In practice, the combination of selection and training placement systems often operate against the interests of the weaker recruits (that is, those candidates performing least well at selection are assigned to the least popular training placements, thereby encouraging a cycle of educational deprivation). Seeking to counter this systematic unintended discrimination could be the single most important way of ensuring the highest standards of training.

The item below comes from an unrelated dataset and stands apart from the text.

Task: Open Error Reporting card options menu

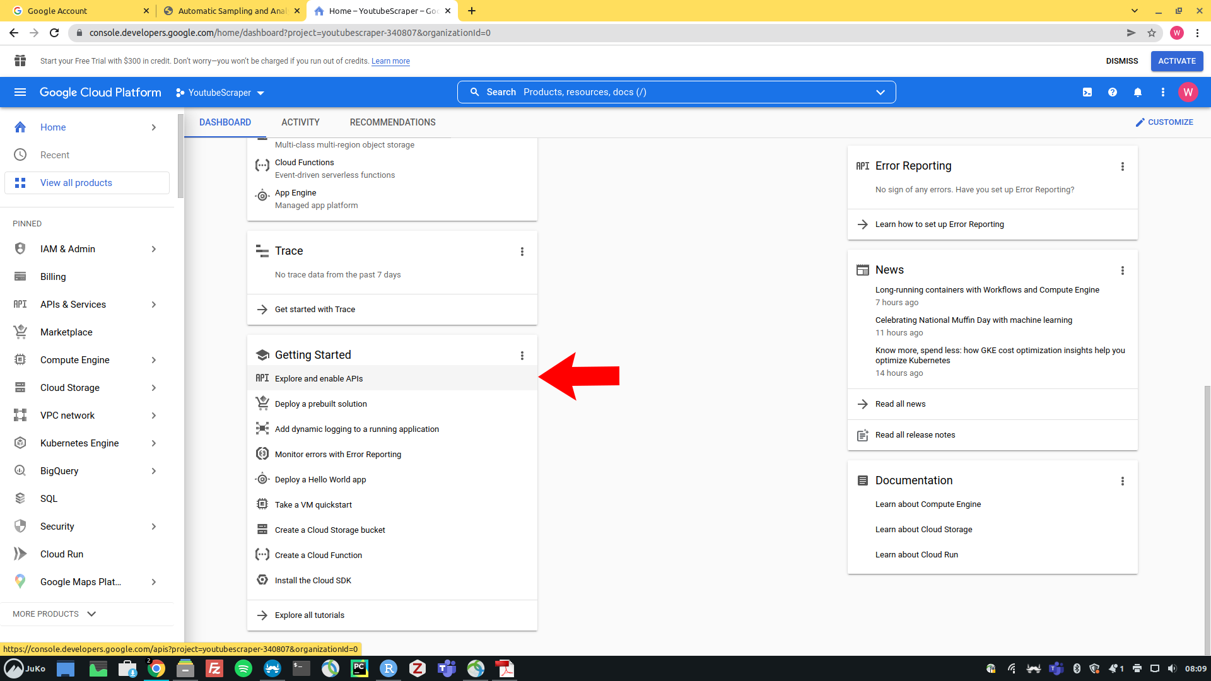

Educational institutions and health service organisations value a diverse workforce, so identifying causes of group differences and developing effective interventions is a serious challenge. Further research is required to deliver best practice guidelines for future design of assessments in postgraduate medical education and training. It will help Royal Colleges and other testing bodies to develop the sophistication of their responses to what, on the face of it, may present as distasteful outcomes of their assessments.
Notes
Provenance
Commissioned; not externally peer reviewed.